Objective 1: According to the piece on Android fragmentation, what two types of fragmentation are there?

Passage shown:

Lately, there have been a spurt of reports and surveys detailing the concern the developer community has about Android fragmentation. But is Android fragmentation as big of a problem as it’s made out to be? Let’s take a look.
When we talk about fragmentation, we’re essentially looking at two types – Hardware fragmentation and Software fragmentation.
Hardware fragmentation is a term used to describe the fact that, at any given point in time, devices based on the same software platform are running on different types of hardware (processors, graphics chips, screen size, etc.) Now, this should be less of a worry for any developer as it is inevitable if you want to target the majority of the market.
Apple’s ecosystem has minimal hardware fragmentation (although it has increased with the Retina and non-Retina display devices, and could become even worse if screen sizes of the future iDevices are changed), however, every other software platform, from Windows to Android, faces a level of hardware fragmentation, as vendors target the market at large. Even if Windows Phone or Windows 8 on ARM manage to take off in any meaningful way, this would be a problem. As an industry matures, hardware vendors tend to consolidate their position (as in the case of Intel) and the problem takes care of itself.
So let’s take a look at the elephant in the room, which is software fragmentation. Software fragmentation is used to describe the fact that, at any given point in time, devices running on a software platform are running on different versions of the operating system. In the case of Android, competitors have long harped on that software fragmentation wastes the developers’ time, as they focus resources on making apps compatible with every available version of Android. These version differences are driven by two factors – (1) Customizing every new Android version for manufacturer specific hardware and UI customizations and (2) Customizing this manufacturer build to incorporate carrier customizations.
Having understood this, what does Android fragmentation look like?
Android Version Distribution
Most reactions would be something along these lines:
This is so messy! Why can’t manufacturers & carriers roll out updates faster? This looks like a really big problem.
The problem is, it’s really difficult to draw conclusions of any sort directly from raw data. So what can we do to make our life easier? To this end, Chris Sauve posted his analysis of Android fragmentation, based on a formula that he crafted, which seems to show an interesting pattern. The problem is, custom made formulas tend to be subjective. Let’s see what we come up with, if we run some common statistical measures on Android’s historical version distribution data (from the chart above).

(Rows on where targets appear)
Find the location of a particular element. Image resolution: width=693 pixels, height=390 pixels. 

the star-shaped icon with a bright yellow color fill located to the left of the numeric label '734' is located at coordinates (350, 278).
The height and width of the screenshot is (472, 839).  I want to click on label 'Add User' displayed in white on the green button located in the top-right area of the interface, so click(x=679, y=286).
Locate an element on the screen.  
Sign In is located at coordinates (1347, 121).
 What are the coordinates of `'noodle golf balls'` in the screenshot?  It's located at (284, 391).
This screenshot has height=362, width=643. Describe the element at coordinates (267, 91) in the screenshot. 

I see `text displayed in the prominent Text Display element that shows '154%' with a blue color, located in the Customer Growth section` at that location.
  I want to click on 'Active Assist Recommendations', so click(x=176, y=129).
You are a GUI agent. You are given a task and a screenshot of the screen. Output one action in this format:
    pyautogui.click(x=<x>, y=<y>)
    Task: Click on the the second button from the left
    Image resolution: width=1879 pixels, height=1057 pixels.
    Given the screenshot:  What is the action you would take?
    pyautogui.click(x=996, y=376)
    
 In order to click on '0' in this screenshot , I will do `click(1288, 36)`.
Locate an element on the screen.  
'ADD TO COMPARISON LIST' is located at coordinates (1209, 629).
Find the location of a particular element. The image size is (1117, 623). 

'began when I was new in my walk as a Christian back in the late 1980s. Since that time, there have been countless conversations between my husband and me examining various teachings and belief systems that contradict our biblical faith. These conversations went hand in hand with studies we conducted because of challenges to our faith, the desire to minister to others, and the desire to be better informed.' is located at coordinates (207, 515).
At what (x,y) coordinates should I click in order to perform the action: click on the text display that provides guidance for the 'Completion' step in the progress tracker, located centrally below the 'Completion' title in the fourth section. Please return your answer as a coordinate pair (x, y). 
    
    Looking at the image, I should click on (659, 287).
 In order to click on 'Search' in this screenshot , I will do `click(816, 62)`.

Objective 2: Reproduce the rows starting at the line containing "Find the location of a particular element. The" and ending at the last row, substituting "step indicator" for "progress tracker" and leaving everything else unchanged.

Problem solution 1: Hardware fragmentation and software fragmentation.

Problem solution 2:
Find the location of a particular element. The image size is (1117, 623). 

'began when I was new in my walk as a Christian back in the late 1980s. Since that time, there have been countless conversations between my husband and me examining various teachings and belief systems that contradict our biblical faith. These conversations went hand in hand with studies we conducted because of challenges to our faith, the desire to minister to others, and the desire to be better informed.' is located at coordinates (207, 515).
At what (x,y) coordinates should I click in order to perform the action: click on the text display that provides guidance for the 'Completion' step in the step indicator, located centrally below the 'Completion' title in the fourth section. Please return your answer as a coordinate pair (x, y). 
    
    Looking at the image, I should click on (659, 287).
 In order to click on 'Search' in this screenshot , I will do `click(816, 62)`.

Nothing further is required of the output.